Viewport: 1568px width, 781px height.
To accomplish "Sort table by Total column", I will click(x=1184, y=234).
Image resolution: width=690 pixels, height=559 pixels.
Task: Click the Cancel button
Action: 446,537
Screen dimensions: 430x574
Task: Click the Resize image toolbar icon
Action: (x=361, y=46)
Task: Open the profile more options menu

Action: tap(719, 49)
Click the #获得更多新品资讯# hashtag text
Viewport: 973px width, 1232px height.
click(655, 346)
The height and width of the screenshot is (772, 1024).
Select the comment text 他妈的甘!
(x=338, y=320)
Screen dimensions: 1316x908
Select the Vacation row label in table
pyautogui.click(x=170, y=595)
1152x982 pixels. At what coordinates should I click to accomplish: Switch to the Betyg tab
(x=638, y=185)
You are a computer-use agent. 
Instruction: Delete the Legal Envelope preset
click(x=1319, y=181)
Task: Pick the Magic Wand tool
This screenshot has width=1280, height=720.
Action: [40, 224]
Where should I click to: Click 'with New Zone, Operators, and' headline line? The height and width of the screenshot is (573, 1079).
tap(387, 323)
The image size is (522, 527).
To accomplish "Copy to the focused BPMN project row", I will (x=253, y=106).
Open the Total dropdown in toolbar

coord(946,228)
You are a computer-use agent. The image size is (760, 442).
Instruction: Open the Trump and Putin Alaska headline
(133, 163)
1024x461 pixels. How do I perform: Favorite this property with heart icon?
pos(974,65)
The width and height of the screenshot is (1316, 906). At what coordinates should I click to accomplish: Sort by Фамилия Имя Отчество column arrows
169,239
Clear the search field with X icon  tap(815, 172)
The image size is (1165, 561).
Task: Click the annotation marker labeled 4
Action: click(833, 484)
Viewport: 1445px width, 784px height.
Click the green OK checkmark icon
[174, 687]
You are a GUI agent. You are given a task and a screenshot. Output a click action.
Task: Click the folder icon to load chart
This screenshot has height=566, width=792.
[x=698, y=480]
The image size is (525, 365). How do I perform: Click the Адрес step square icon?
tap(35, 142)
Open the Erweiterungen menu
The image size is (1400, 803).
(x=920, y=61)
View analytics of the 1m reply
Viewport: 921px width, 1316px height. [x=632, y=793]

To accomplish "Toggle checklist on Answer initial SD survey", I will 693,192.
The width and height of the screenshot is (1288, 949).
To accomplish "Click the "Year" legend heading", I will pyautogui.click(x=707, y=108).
════════
> [Goal of the exercise] Each line of the data that includes "computer" counts once; say how many there are, giving nothing but the number.

> [Answer for this exercise] 2